Diffeo coordinated
was a redesign of
rejester, and the merged
Coordinate follows the
coordinated
design and code base.
Distributed and stateless. The Coordinate daemon should store all of its state somewhere persistent and remote, like a central external database. While limited caching may be appropriate, state should be in the database first. This allows multiple Coordinate daemons to be running in a cluster, which provides some degree of redundancy and helps migrations. If code relies on the database to provide concurrency protection, then this minimizes the amount of troublesome code within the daemon itself to manage intra-server concurrency.
Abstract API. There are at least three useful implementations of
the Python Coordinate TaskMaster
object: the rejester version, the
standard Coordinate version, and a unit-test version that hard-wires
the Coordinate client to a Coordinate job server object. These should
share a common API.
Namespace. The Coordinate server tracks any number of namespaces. A namespace is an unordered collection of work specs. In the future it may gain an access control policy or other system-wide data.
Work spec. A work spec is a definition of what to do for a set of
units. It might define a specific Python function to call, for
instance, where a work unit gives a set of parameters. A work spec
belongs to a single namespace. There are typically at most dozens of
work specs in a namespace. The definition of a work spec is described
as a JSON object with a number of well-known keys, such as name
.
Work unit. A work unit is a single thing to do for a given work spec. It might correspond to a single input document in the system or other job. If it is convenient to batch together smaller units of work, a single Coordinate work unit might be tuned to take about one minute to execute. A work unit has a key and a data JSON object, along with an overall status.
Worker. A worker is a process that executes work units. A worker may also be a parent worker that is responsible for child worker processes. A worker chooses a unique ID for itself, and should periodically report its status and system environment to the Coordinate server.
Attempt. An attempt is a record that a specific worker is working on a specific work unit. A work unit has at most one active attempt. Workers also have lists of active attempts, but they are not strictly limited to doing one at a time. The attempt includes a new data dictionary for the work unit, which may include any generated outputs or failure information. An attempt must be completed by some deadline (which the worker may extend) or else it ceases to be the active attempt.
Reintroduction of namespaces. Rejester had the concept of a "namespace", allowing there to be multiple sets of work specs on a single (Redis) server. While this was most useful for testing, it also supported a shared server if users and tests could come up with reasonably unique namespace names. We add back in the namespace concept.

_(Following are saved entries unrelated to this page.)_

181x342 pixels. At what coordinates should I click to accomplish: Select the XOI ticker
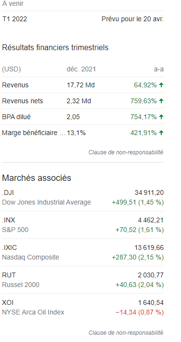[8, 303]
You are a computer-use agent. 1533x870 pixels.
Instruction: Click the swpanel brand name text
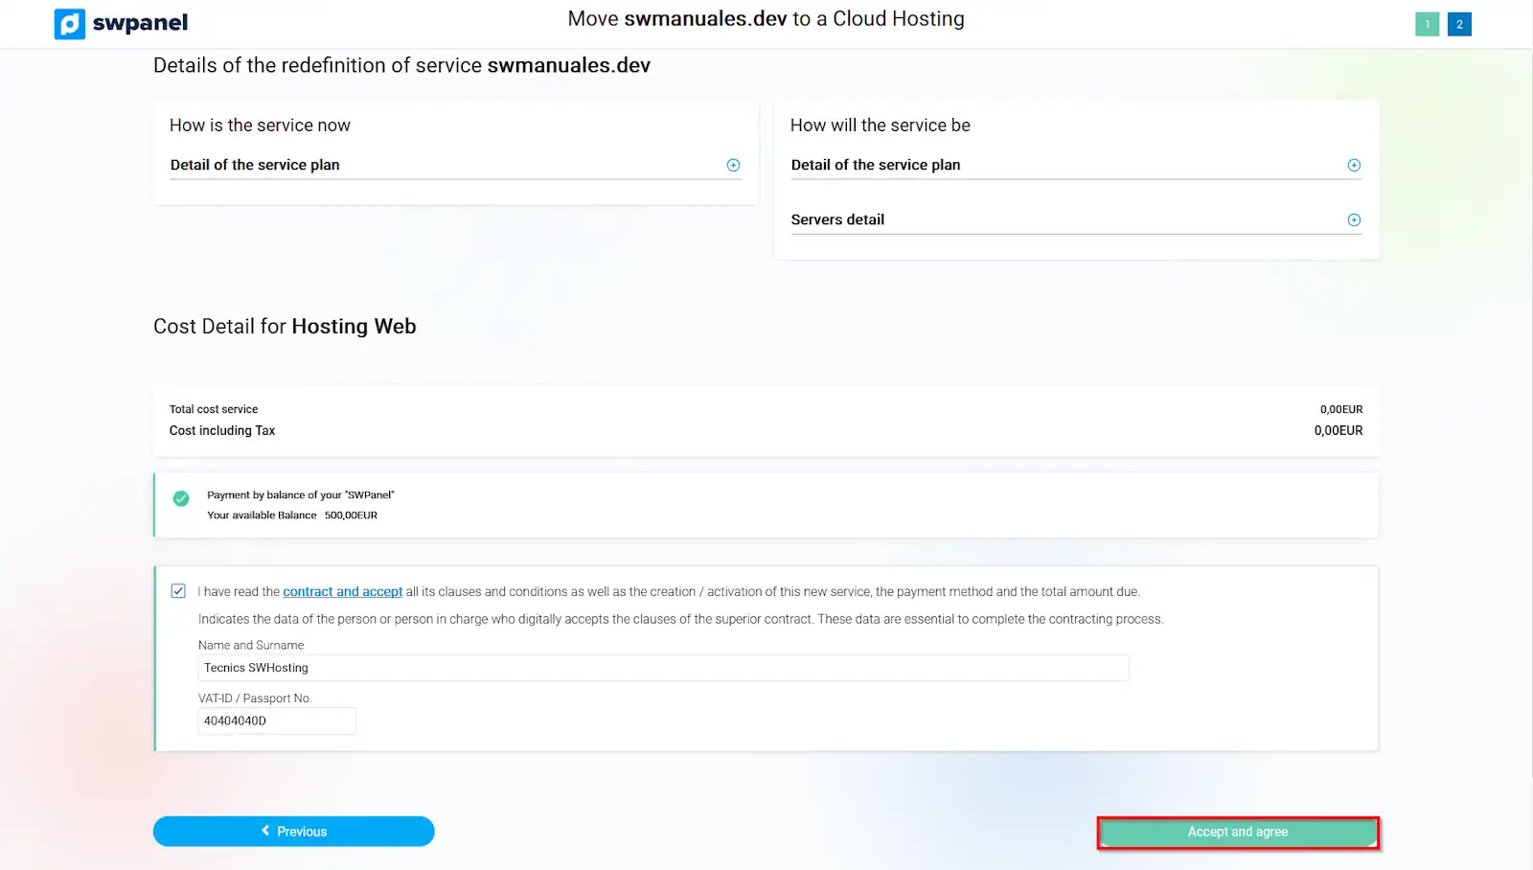click(x=140, y=23)
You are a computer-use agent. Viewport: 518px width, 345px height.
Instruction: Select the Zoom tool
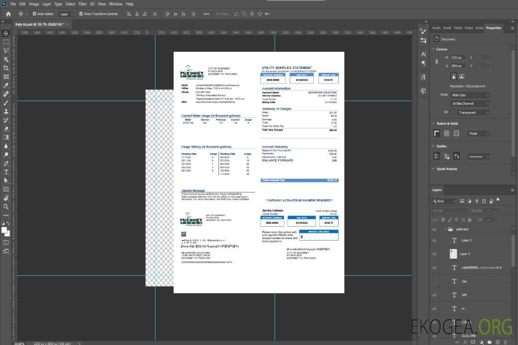(x=6, y=207)
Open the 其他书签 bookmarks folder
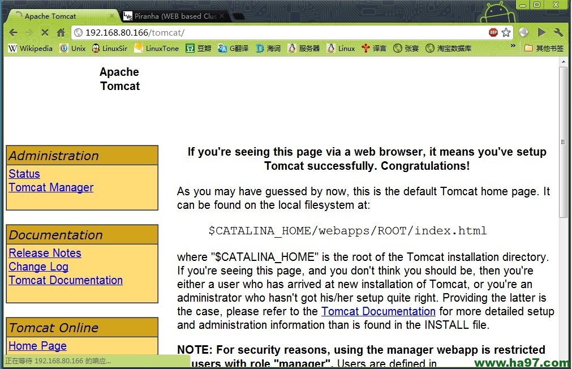Image resolution: width=572 pixels, height=369 pixels. [x=547, y=49]
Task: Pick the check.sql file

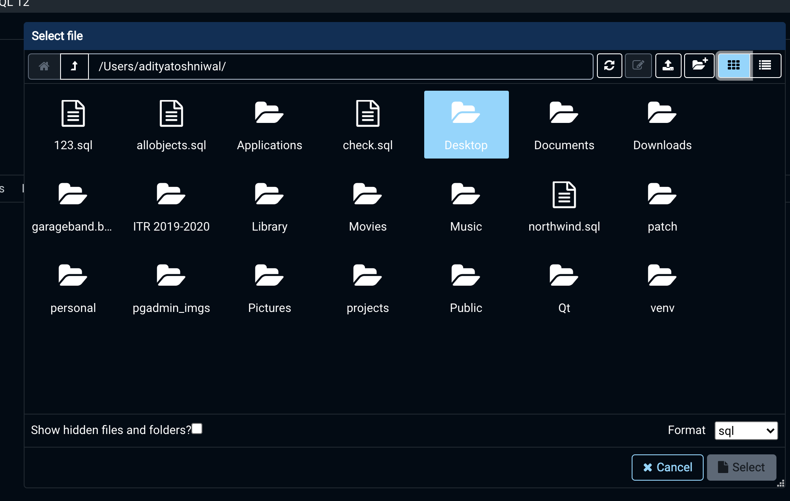Action: 367,125
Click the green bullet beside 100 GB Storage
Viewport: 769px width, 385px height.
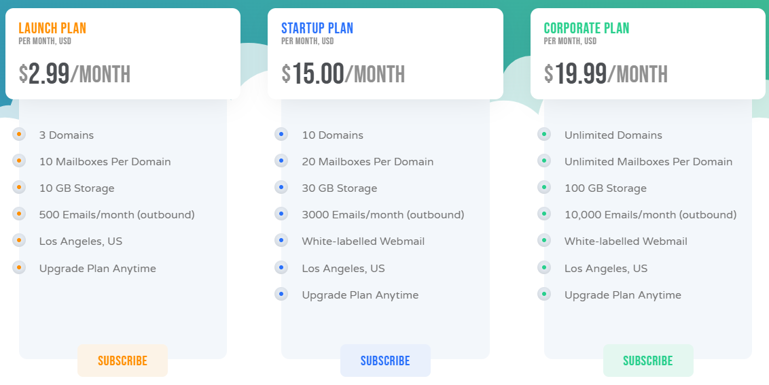(x=544, y=187)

Attempt tracking. Both rejester and Coordinate had a basic work flow for work units: they would move from "available" to "pending", then either "finished" or "failed". If the assigned worker failed to complete the work unit promptly, it could silently move back from "pending" to "available". We add the concept of an "attempt" that keeps track of who is doing work and what the result of that attempt was.
Work unit data lifespan. In Python Coordinate (and rejester) changing a work unit's data changes it globally, even if the work unit does not complete successfully. This implementation attaches the changed data to an attempt. In practice this is only a significant change if a work unit fails and is retried.